WASHINGTON—U.S. Senator Chris Murphy (D-Conn.), a member of the U.S. Senate Foreign Relations Committee, on Wednesday joined the Atlantic Council’s conference on U.S. strategic interests in Ukraine. This bipartisan event reaffirmed U.S. support for Ukraine, as well as proposed key policy recommendations for U.S. lawmakers. Murphy discussed the current impeachment inquiry and the Trump administration’s bribery scheme to hold up U.S. military aid in exchange for an investigation into Burisma, as well as what the U.S.-Ukraine relationship should look like beyond this inquiry. Murphy specifically talked about ways we should be helping Ukraine including but not limited to military aid, and why it’s so vital for U.S. national security.

Murphy said: “…[I]f Ukraine ultimately fails, because the United States positioning changes, it will come at a great cost to our country’s national securityWhat Russia fears most is a successful Ukraine.”

“[W]e can’t ignore the moment that we’re living in today. It still is infuriating to me that this administration is taking steps on a daily basis to weaken as the Zelensky Administration. Whether it be their myopic focus on Ukrainian corruption as a means to justify the actions of this summer and this fall or this new insistence that it was Ukraine and the President of Ukraine himself interfering in the 2016 elections, not Russia. None of that is helpful in trying to maintain and rebuild this bipartisan consensus around support for Ukraine,” Murphy continued.

Moving beyond the impeachment inquiry and into the U.S.-Ukraine relationship next spring and summer, Murphy remarked: “Ultimately, the most important support that we can give Ukraine is not military support. It is the support necessary to make sure that they are guarded politically and economically from all of the ways that Russia continues to try to undermine them.”

Murphy also mentioned Senate Foreign Relations Committee’s activity on energy independence legislation yesterday: “…in the next week we are going to pass a bill in the Foreign Relations Committee, that has already passed in the House of Representatives, to set up a new $1 billion energy independence financing mechanism in the federal government to be used in places like Eastern Europe, so that they don’t have to be reliant on gas pipelines coming in from Russia. That they can actually engage in energy independence projects with U.S. financing help.”

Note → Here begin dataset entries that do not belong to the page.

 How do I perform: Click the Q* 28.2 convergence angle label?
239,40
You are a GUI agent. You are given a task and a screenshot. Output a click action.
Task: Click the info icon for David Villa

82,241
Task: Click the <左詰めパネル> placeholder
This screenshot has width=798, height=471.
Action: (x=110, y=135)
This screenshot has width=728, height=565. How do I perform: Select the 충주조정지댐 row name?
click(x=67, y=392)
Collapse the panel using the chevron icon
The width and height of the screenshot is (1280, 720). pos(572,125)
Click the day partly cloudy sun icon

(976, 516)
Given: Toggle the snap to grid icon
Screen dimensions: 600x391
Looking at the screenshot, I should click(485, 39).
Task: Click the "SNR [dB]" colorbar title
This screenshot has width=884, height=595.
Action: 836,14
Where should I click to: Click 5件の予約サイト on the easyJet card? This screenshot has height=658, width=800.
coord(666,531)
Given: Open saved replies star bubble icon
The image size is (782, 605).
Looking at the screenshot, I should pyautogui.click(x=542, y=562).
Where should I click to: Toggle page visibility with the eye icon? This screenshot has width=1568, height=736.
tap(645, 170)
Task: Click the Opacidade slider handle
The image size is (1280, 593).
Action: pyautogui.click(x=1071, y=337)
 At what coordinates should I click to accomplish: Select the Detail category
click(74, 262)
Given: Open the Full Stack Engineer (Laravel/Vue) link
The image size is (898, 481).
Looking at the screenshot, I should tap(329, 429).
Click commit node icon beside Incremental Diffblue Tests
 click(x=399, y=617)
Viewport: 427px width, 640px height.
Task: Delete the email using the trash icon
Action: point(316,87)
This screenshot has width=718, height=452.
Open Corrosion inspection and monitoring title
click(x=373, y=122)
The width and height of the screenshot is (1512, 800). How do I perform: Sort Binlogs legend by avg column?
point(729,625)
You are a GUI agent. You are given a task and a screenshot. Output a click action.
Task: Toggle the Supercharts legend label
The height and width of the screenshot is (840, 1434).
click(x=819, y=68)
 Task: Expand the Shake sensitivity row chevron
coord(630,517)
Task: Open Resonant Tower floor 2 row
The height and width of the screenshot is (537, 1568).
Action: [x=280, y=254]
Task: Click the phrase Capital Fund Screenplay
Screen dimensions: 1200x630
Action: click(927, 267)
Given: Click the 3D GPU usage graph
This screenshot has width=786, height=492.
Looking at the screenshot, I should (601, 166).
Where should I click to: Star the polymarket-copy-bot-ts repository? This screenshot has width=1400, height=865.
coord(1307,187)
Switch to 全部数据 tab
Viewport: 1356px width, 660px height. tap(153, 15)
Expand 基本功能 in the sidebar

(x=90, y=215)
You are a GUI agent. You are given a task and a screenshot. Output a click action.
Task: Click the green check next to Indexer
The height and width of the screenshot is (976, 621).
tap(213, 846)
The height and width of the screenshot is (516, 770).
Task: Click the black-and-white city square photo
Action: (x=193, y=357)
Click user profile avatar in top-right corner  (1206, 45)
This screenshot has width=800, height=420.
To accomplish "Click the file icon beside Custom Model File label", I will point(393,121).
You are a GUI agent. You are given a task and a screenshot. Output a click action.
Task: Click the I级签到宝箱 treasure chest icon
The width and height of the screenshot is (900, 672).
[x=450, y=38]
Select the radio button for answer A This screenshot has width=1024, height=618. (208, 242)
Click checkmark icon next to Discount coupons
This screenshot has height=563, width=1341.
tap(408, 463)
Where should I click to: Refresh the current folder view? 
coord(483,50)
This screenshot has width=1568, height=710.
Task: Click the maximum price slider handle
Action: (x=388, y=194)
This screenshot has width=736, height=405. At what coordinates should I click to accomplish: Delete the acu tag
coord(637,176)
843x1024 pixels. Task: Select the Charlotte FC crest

Murphy concluded: “…I just hope that we focus on the ways in which we can make Russia pay a cost for their incursion into Ukraine, but understand the panoply of methods by which we do that. It is not just about whether we sell javelin missiles or not to Ukraine, it’s about delivering them the support to make sure that they can fight back against all of the ways that Russia is trying to undermine them.”

Murphy has been a staunch supporter of the U.S.-Ukraine relationship for years. In October, Murphy authored an op-ed in Buzzfeed detailing the Trump administration’s systematic abandonment of Ukraine that started long before the July 25, 2019 call at the center of the House impeachment inquiry.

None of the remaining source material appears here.